The native storage format for primap2 datasets is [netcdf](https://www.unidata.ucar.edu/software/netcdf/),
which supports to store all
data and metadata in one file, as well as compression.
We again use a toy example dataset to show how to store and reload datasets.

```{code-cell} ipython3
:tags: [hide-cell]
:mystnb:
:  code_prompt_show: "Logging setup for the docs"

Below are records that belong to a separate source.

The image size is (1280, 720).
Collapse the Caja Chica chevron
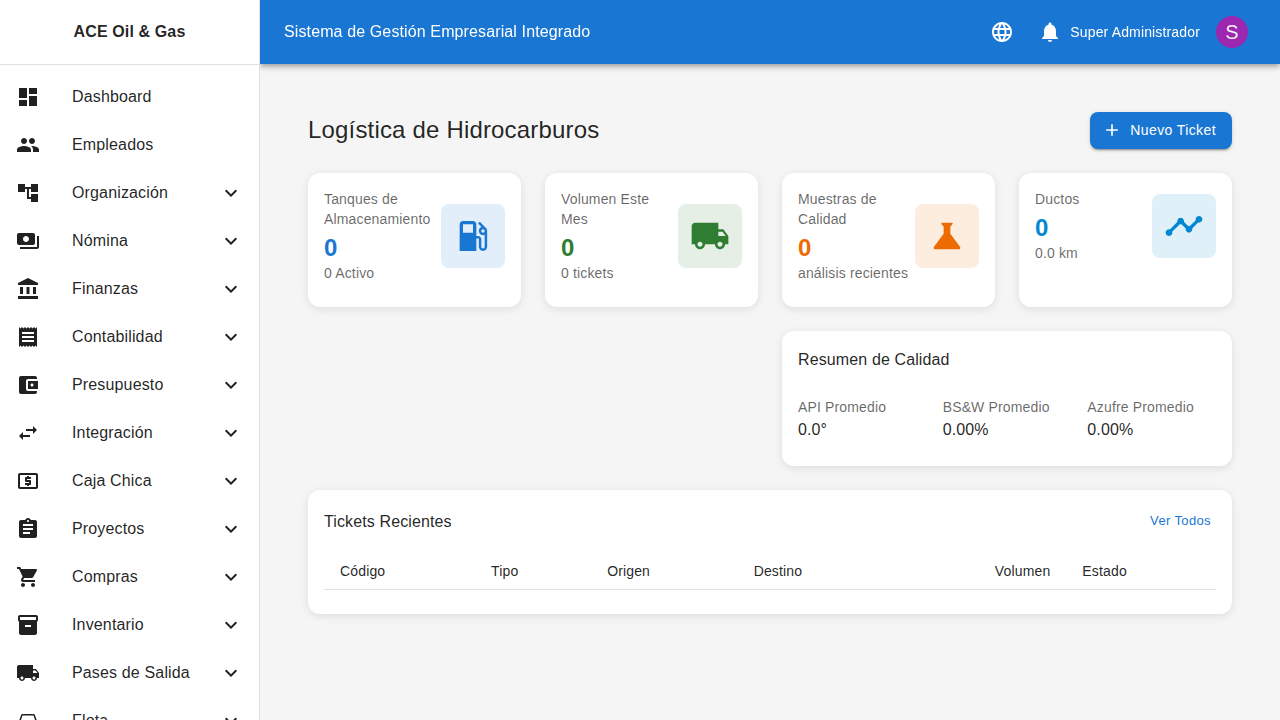231,480
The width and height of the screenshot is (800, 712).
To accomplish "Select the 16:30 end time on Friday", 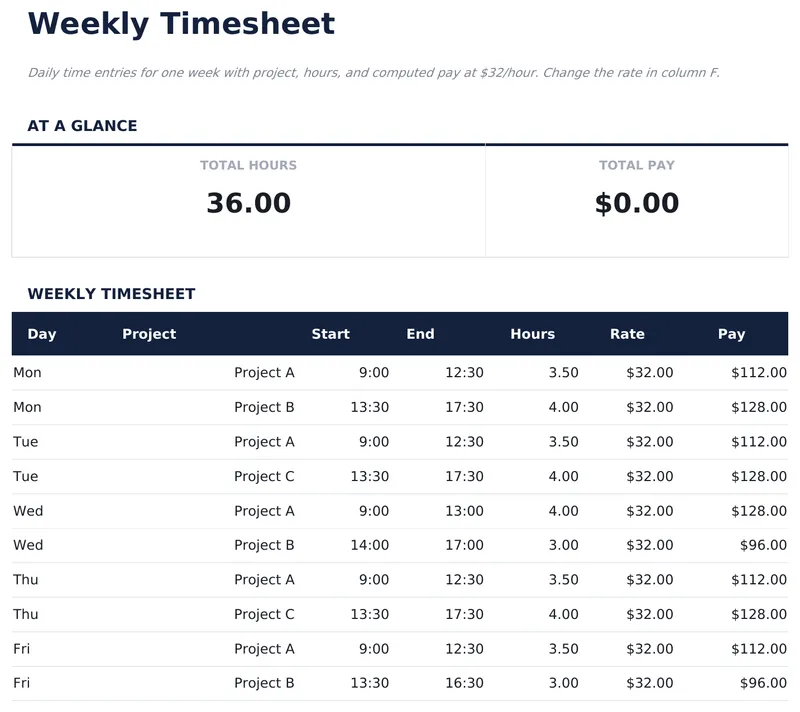I will [x=464, y=683].
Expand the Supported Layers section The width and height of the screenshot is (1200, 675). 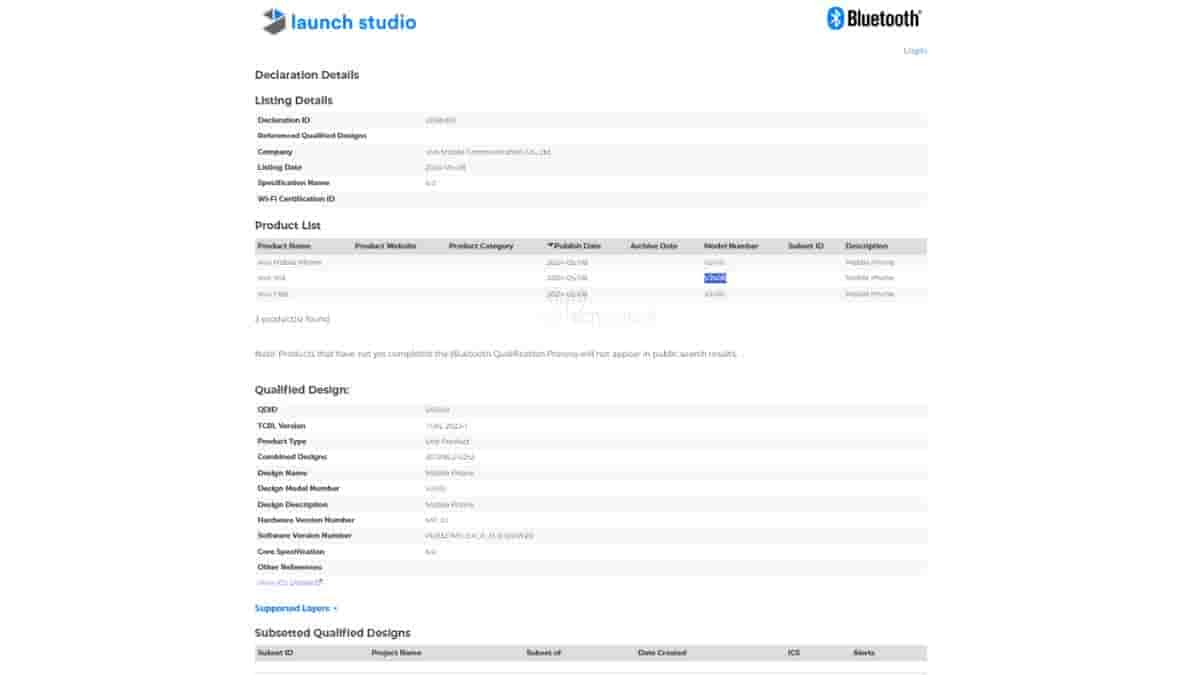tap(296, 608)

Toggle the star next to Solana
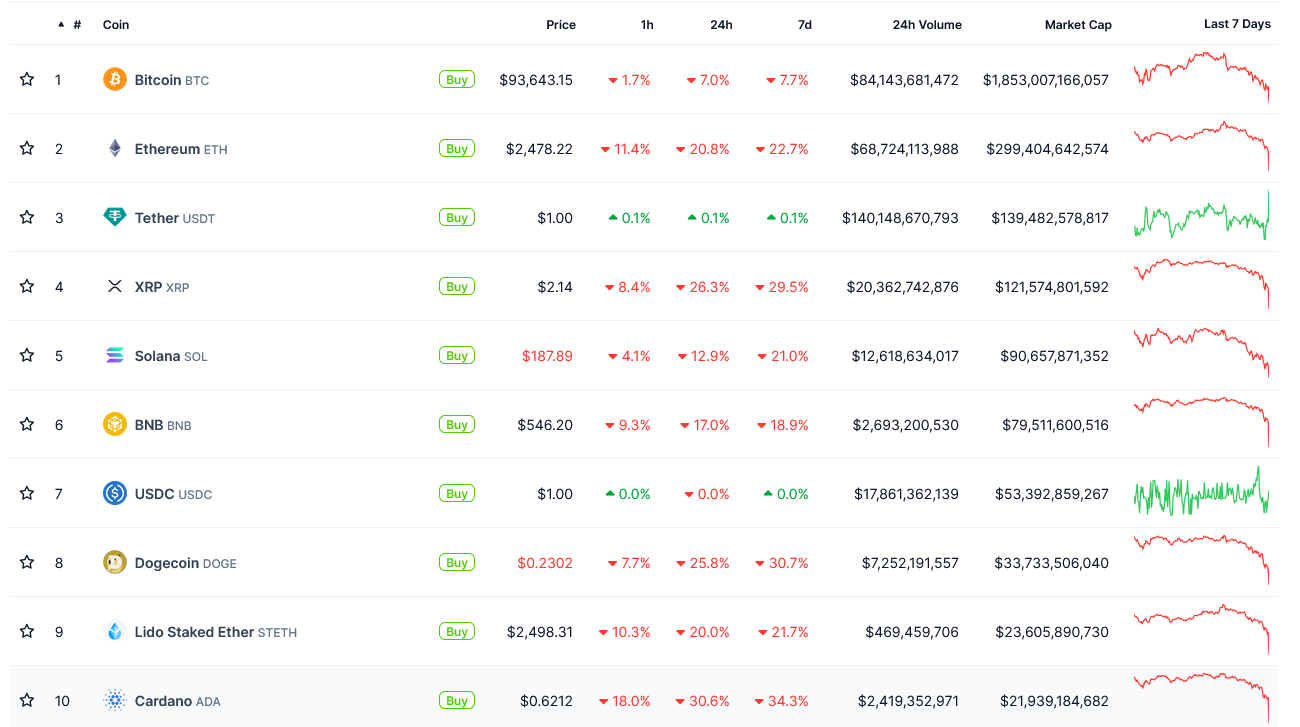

# setup logging for the docs - we don't need debug logs
import sys
from loguru import logger

logger.remove()
logger.add(sys.stderr, level="INFO")
```

```{code-cell} ipython3
import primap2
import primap2.tests

ds = primap2.tests.examples.toy_ds()

ds
```

## Store to disk

Storing a dataset to disk works using the {py:meth}`xarray.Dataset.pr.to_netcdf` function.

```{code-cell} ipython3
import tempfile
import pathlib

# setup temporary directory to save things to in this example
with tempfile.TemporaryDirectory() as tdname:
    td = pathlib.Path(tdname)

    # simple saving without compression
    ds.pr.to_netcdf(td / "toy_ds.nc")

    # using zlib compression for all gases
    compression = {"zlib": True, "complevel": 9}
    encoding = {var: compression for var in ds.data_vars}
    ds.pr.to_netcdf(td / "toy_ds_compressed.nc", encoding=encoding)
```

```{caution}
`netcdf` files are not reproducible.

`netcdf` is a very flexible format, which e.g. supports compression using a range
of libraries, therefore the exact same `Dataset` can be represented by different
`netcdf` files on disk. Unfortunately, even if you specify the compression options,
`netcdf` files additionally contain metadata about all software versions used to
produce the file. Therefore, if you reproduce a `Dataset` containing the same data
and metadata and store it to a `netcdf` file, it will generally not create a file
which is identical.
```

## Load from disk

We also provide the function {py:func}`primap2.open_dataset` to load datasets back into memory.
In this example, we load a minimal dataset.

```{code-cell} ipython3
ds = primap2.open_dataset("../minimal_ds.nc")

ds
```

Note how units were read and attributes restored.